QR codes are an easily misunderstood technology. This often leads to critical mistakes in QR marketing. But thanks to Coinbase and Super Bowl LVI, we all just experienced what a successful QR ad can look like at scale. (The results were so staggering, the ad industry stopped and took notice: 20 million scans in 60 seconds, causing the site to temporarily crash, yet ultimately drove so many new installs, the app went from #184 to #2 in the iOS app store.)
Here is a look at 7 technical factors that helped make the Coinbase ad the most successful QR code in history:
Adding logos or cool shapes and designs to QR codes often make the “data pixels” smaller and harder for phones to read. Encoding long URLs as QR codes also hurts scan rates.
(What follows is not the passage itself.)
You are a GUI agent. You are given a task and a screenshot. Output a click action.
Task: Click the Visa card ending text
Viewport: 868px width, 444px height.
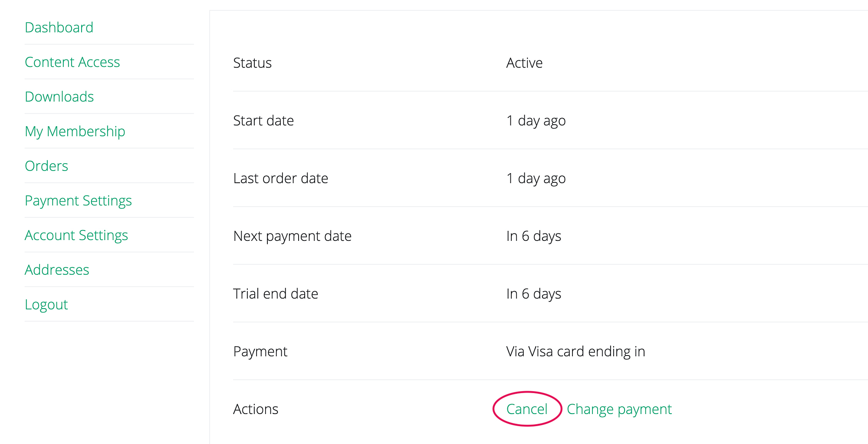575,352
Coinbase optimized for scans by avoiding logos and fancy designs, and by keeping the encoded URL short.
What also helped performance is they kept the QR code’s data pixels black while applying color only to the QR code background (not vice versa). This too made the QR more easily scannable as it ponged across our black screens.
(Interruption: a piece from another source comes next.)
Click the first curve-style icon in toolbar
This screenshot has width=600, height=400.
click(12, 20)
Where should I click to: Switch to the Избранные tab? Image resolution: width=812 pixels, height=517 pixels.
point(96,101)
QR codes look like simple 2D boxes. But a third dimension – distance – is critical to optimize for success. In this case, we were all on our couches 10-15 feet away from our screen. Being scannable from that range requires significant screen real estate dedicated the QR code display size (due to the mix of newer and older phones with varying camera resolutions, combined with highly variable TV screen sizes). Coinbase displayed their QR large enough on screen to be scannable for most viewers. To free up that space they boldly made the QR the center of attention – avoiding any competing visual element.
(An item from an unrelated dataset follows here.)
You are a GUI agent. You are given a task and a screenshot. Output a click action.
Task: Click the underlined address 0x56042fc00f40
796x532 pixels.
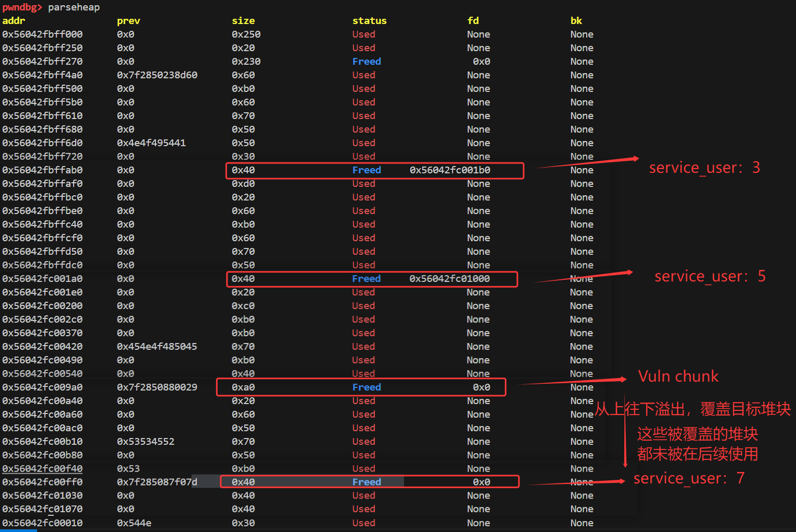[42, 469]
A fourth dimension – time – is also critical to optimize in QR marketing. It takes time for the ad to generate enough interest in scanning the QR, and for viewers to retrieve their phone and swipe up. Too often TV viewers don’t bother because the QR code on screen is displayed too briefly. Coinbase (famously now) displayed their QR code for a full 60 seconds.
This is where creativity counts. The bouncing QR was the ad. The fact it was onscreen alone – for that long – without context – broke our expectations of a Super Bowl ad. Curiosity compelled us to scan. It was a brilliant way to catch the attention of a prime time audience – while balancing the technical requirements above that would have been easy to overlook.
Scanning the QR showed “coinbase.com” in most camera QR scanners. Coinbase basically leveraged this meta data as an extension of the ad – revealing brand context absent in the ad. Encoding their own URL as the QR code (as opposed to using unknown or potentially harmful link shortener domains) provided a signal boost that ultimately drove 20 million users to their site.
Scanning the QR routed you to a mobile landing page with buttons for new and existing users. New users who wanted to try the offer were routed to the iOS or Android app store to install the Coinbase app. Existing app users were routed to a different page that took you into the Coinbase app.
One missed opportunity to point out: the QR could have contained the deep link logic to open existing app users to the relevant app screen upon scan, rather than forcing them to make additional clicks on the web landing page.
Lastly, by adding a small parameter (“?qr”) to the landing page URL, Coinbase was able to attribute 100% of the resulting online activity to scans from the ad. This illustrates what makes QR codes such a powerful part of the ad tech stack – not only do they offer a way to engage mobile consumers at scale, they also offer marketers a way to make offline and on-air media accountable. And in this case, the results may have marked an inflection point for QR codes in marketing.
So kudos to Coinbase on running the most successful QR in history! This ad showed marketers around the world how powerful QR can be at engaging mobile consumers, while demonstrating best practices for QR marketing success.